En 1948, Colette demande à Jean Marais de venir la voir au Palais-Royal où elle réside, car elle souhaiterait qu’il interprète le rôle-titre dans une reprise de la pièce qu’elle a tiré de son roman publié en 1920, Chéri. Jean Marais est troublé par cette proposition. En effet, s’il avait bien déjà joué, quelques années plus tôt, ce rôle, c’était pour une adaptation radiophonique avec Yvonne de Bray pour partenaire. L’expérience lui ayant alors beaucoup plu, il s’était confié, timidement, à Colette de son désir de jouer la pièce sur scène, mais reçut en retour une fin de non-recevoir de Colette qui avait toujours pensé que Marais n’était pas l’acteur pour le personnage de Chéri, lequel ne saurait être blond comme lui, mais brun, et qu’en plus à présent il avait largement dépassé l’âge du rôle[5]. Marais balaya l’argument, lui disant qu’il n’aurait aucun mal à se teindre les cheveux, mais Colette lui rétorqua qu’il ne s’agissait pas uniquement d’une couleur de cheveux mais que c’était une question de nature. La réponse de la grande dame avait laissé Jean Marais sans voix.
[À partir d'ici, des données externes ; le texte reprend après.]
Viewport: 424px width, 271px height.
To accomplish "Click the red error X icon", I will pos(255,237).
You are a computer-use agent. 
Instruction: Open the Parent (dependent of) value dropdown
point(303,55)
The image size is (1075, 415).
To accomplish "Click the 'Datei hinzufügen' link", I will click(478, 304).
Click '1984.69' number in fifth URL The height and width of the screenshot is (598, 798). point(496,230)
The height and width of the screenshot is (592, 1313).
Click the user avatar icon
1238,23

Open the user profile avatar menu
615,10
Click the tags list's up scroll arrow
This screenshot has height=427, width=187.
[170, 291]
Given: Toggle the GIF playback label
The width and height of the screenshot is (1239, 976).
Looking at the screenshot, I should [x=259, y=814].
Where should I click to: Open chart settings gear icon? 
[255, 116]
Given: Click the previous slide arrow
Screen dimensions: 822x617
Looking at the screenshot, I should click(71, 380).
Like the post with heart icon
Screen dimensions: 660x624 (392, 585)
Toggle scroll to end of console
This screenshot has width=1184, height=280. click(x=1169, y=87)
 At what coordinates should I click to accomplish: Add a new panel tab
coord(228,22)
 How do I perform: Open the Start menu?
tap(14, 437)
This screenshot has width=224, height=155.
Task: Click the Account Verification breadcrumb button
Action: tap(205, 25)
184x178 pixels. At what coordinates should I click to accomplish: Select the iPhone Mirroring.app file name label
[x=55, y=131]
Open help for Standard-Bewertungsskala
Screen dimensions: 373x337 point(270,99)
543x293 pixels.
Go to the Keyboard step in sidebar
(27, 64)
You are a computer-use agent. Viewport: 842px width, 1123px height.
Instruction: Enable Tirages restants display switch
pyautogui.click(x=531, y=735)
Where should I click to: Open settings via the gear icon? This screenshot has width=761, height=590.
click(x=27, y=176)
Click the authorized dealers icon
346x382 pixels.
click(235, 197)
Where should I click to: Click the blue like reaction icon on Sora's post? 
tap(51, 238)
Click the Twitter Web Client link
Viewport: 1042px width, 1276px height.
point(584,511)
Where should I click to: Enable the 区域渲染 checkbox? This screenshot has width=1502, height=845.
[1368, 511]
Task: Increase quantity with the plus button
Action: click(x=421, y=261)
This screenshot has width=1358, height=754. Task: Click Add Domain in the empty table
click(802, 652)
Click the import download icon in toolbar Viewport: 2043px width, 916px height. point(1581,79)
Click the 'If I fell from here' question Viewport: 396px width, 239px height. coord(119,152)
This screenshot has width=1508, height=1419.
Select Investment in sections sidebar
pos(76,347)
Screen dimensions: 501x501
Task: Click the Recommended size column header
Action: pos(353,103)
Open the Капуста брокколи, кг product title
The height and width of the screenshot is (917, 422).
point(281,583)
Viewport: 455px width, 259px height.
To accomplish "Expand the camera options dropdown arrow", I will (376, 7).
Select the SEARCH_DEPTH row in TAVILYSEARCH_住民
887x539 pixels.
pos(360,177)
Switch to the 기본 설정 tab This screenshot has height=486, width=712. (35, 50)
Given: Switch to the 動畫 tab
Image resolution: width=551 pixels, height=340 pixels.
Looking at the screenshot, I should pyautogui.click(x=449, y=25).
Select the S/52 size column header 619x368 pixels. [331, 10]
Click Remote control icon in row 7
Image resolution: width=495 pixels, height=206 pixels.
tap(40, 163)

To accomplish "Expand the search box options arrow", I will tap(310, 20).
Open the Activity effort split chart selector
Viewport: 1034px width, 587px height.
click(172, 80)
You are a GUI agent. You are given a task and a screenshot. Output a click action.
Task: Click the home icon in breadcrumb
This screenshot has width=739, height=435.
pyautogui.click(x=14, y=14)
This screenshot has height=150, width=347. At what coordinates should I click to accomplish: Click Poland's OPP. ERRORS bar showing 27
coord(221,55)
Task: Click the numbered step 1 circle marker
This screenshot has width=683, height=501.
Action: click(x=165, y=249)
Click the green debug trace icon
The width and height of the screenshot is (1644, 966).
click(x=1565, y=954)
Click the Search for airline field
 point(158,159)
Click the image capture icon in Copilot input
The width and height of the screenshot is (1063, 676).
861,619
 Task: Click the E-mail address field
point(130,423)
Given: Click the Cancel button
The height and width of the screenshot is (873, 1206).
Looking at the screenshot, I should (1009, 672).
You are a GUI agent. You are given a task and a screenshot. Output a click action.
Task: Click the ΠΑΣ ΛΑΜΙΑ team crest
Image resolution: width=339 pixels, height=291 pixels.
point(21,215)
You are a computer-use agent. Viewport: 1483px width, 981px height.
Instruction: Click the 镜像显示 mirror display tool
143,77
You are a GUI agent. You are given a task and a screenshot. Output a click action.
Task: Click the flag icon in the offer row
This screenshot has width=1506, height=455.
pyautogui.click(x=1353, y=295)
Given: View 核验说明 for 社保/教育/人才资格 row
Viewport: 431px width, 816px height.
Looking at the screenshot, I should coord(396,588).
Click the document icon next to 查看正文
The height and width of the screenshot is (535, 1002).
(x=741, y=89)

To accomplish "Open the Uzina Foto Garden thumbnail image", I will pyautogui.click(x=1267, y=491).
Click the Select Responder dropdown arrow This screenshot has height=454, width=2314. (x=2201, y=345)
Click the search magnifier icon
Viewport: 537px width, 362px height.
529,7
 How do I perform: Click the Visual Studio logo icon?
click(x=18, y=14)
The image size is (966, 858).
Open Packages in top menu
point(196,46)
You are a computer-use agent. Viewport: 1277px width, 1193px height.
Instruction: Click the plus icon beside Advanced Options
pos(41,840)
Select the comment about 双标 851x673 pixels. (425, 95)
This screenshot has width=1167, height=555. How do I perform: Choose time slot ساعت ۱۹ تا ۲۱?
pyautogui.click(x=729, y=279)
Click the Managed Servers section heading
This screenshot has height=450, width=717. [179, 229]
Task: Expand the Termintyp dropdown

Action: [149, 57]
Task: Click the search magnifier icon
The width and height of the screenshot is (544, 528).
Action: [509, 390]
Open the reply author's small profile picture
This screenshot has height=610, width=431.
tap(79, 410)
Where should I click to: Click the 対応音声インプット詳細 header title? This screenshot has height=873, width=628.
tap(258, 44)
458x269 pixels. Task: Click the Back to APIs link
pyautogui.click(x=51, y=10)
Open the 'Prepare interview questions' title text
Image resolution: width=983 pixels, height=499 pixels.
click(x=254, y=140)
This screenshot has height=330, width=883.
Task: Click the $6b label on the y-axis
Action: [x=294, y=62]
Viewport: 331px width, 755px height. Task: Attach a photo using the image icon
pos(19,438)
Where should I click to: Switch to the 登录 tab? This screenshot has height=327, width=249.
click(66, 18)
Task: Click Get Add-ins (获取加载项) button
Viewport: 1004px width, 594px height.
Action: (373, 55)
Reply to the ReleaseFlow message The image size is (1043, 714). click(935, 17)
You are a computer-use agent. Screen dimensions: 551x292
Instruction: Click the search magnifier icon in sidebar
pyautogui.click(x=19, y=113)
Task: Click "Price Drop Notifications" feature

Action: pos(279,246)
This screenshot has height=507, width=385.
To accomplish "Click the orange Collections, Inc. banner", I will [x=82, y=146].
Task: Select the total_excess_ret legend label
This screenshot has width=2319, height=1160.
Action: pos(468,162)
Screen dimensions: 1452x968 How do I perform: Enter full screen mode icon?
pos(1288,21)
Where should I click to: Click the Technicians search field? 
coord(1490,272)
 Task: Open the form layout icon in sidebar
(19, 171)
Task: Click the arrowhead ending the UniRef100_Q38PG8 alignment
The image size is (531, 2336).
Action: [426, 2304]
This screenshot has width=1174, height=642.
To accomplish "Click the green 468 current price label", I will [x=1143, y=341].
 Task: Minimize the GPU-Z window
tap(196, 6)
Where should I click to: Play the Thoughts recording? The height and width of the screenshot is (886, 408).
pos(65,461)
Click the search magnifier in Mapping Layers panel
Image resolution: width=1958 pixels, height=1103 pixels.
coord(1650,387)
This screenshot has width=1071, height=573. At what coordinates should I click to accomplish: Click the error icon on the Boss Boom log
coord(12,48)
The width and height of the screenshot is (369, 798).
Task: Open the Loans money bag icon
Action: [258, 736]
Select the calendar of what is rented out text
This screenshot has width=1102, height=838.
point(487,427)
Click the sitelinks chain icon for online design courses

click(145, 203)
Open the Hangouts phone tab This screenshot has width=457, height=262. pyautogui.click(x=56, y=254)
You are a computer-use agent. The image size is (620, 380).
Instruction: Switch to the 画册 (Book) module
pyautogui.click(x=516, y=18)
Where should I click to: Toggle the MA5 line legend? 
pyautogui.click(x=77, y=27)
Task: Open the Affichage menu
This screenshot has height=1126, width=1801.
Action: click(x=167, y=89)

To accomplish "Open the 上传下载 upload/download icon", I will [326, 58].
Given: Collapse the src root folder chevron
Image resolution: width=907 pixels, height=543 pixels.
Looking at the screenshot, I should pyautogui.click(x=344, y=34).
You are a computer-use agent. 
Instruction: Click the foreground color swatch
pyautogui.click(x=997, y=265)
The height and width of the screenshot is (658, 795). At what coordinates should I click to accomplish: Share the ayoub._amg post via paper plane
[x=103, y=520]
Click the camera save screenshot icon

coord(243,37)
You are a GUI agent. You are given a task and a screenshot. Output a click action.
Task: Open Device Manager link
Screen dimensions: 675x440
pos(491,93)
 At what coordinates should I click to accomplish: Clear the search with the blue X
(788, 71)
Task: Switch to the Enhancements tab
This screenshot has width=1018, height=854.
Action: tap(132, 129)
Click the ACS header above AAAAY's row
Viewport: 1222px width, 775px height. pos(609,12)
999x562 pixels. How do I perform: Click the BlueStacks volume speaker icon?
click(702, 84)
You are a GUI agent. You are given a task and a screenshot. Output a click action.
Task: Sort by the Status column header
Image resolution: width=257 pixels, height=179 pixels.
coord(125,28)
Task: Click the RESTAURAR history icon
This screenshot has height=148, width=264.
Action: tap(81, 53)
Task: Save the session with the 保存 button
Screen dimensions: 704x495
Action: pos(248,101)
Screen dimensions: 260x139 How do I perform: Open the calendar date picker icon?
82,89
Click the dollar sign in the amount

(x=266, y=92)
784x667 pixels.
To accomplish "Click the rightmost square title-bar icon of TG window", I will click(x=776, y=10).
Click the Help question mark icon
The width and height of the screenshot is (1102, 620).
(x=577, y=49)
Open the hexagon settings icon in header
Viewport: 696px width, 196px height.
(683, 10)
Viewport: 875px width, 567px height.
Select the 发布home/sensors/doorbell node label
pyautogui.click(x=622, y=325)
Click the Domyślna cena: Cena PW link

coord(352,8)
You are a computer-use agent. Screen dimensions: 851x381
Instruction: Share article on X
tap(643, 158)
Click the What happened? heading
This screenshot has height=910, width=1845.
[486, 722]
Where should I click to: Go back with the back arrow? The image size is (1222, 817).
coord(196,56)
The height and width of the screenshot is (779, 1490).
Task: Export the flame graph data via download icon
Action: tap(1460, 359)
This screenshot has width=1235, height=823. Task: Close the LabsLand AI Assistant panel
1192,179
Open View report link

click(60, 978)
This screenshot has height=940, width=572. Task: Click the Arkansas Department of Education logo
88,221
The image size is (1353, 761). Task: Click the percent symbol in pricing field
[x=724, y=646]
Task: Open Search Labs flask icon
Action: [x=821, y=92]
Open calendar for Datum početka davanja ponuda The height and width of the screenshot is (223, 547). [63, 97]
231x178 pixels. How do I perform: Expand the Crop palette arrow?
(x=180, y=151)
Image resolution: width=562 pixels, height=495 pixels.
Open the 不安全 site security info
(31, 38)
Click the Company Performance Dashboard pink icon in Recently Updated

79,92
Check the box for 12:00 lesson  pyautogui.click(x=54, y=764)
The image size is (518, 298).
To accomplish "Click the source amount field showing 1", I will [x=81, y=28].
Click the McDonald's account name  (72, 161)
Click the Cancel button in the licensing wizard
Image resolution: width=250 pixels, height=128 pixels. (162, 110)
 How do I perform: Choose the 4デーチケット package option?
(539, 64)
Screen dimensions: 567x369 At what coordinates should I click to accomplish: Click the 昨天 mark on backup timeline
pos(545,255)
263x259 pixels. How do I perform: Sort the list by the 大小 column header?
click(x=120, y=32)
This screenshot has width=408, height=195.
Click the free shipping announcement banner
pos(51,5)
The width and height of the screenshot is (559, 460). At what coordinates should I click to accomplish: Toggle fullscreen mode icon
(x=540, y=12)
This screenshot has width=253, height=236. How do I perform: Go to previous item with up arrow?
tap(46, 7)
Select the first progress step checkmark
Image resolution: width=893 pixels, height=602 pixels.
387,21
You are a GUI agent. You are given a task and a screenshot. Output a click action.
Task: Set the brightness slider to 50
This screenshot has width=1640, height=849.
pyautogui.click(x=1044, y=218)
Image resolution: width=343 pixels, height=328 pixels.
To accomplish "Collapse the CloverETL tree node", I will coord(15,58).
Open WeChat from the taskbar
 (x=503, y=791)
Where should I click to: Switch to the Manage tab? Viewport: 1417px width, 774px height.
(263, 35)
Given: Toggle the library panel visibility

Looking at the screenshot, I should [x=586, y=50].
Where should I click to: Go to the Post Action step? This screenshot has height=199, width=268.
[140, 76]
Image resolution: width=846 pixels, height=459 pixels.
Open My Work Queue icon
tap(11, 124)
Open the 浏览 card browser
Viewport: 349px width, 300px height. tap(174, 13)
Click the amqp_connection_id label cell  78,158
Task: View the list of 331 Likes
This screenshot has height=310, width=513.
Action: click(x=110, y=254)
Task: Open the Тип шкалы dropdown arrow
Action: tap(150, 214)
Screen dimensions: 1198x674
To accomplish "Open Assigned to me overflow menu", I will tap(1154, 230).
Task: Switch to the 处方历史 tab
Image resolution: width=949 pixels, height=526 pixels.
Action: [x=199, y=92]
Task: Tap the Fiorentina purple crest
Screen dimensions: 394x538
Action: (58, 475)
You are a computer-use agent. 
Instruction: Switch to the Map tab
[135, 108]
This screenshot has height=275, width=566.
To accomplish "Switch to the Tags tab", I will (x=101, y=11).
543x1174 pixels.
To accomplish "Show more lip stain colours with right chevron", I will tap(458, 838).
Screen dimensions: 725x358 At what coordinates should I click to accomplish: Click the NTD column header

Et voilà que des années plus tard, Colette revient le chercher. Marais est toujours blond, et de plus, âgé de 35 ans, il s’est encore plus éloigné de l’âge du rôle. Mais Colette insiste. Comment refuser un rôle qu’il a tant désiré interpréter ? Impossible. Marais, sans rancune, rend visite à Colette pour discuter du projet, et surtout lui rappeler ses anciennes réticences. Maligne, d’une voix tendre et autoritaire, elle lui répondit : « C’est moi qui ai écrit Chéri, je sais mieux que personne qui est Chéri : c’est toi. »
En 1949, dans Le Fanal bleu, Colette s’explique : « Jean Marais jouer Chéri, Pourquoi non ? Dans la pensée de son auteur, Chéri n’eut jamais de traits communs avec un pâle Lorenzaccio […] Le plus difficile pour Jean Marais, s’il joue Chéri, ce sera d’abdiquer passagèrement sa foncière pureté. » Et dans une interview au Figaro du , elle admet qu’il « renâclait devant le rôle de Chéri comme un cheval devant un serpent » mais affirme que, plus clairvoyante que lui-même, elle lui avait « promis un triomphe »[6].
Le fil dramatique de la pièce est le suivant : alors que Fred Peloux s’éloigne peu à peu de Léa, une courtisane frisant la cinquantaine, celle-ci recueille avec ferveur les derniers feux d’une passion qu’elle croit être la dernière. Mais quand son amant finit par épouser l’insignifiante Edmée, c’est lui qui prend la dimension de cet amour perdu qu’il regrette amèrement. Outre une peinture narquoise des milieux mondains essentiellement représentés ici par Fred, le récit de Colette est une subtile et mélancolique analyse de l’âme féminine.
Finalement flatté, Marais accepta, se mit au travail. Jean Wall assura la mise en scène, chez André Brûlé, directeur du théâtre de la Madeleine. Le rôle de Léa attirait les meilleures actrices de l'époque, et cette fois, ce fut Valentine Tessier qui décrocha l’interprétation. Comme prévu, la pièce fut un triomphe à la Madeleine. Mais si le succès public fut énorme, en revanche, la critique s’accorda à saluer le talent de Valentine Tessier, tandis que les éloges furent plus nuancés pour Jean Marais, le toujours mal-aimé à cette époque par la critique. Cette dernière reconnut toutefois qu’il avait « fait des progrès ». La remarque agaça profondément Marais qui reconnut que s’il ne se retrouvait guère dans le personnage de Fred Peloux, c’était pour la raison suivante : « Si je le rencontrais dans la vie, je ne le fréquenterais pas », aimait-il à dire. Et d’ajouter en guise d’explication : « C’est un oisif, et les paresseux m’ennuient. »[7],[8]
Mise en scène de la pièce en 1949
Première représentation de la reprise dans une version un peu remaniée de Chéri pièce en trois actes et quatre tableaux tirée du roman de Colette par Colette et Léopold Marchand en présence du président de la République, Vincent Auriol. — Soirée donnée au bénéfice des veuves et orphelins de l’Organisation de résistance de l’armée[9].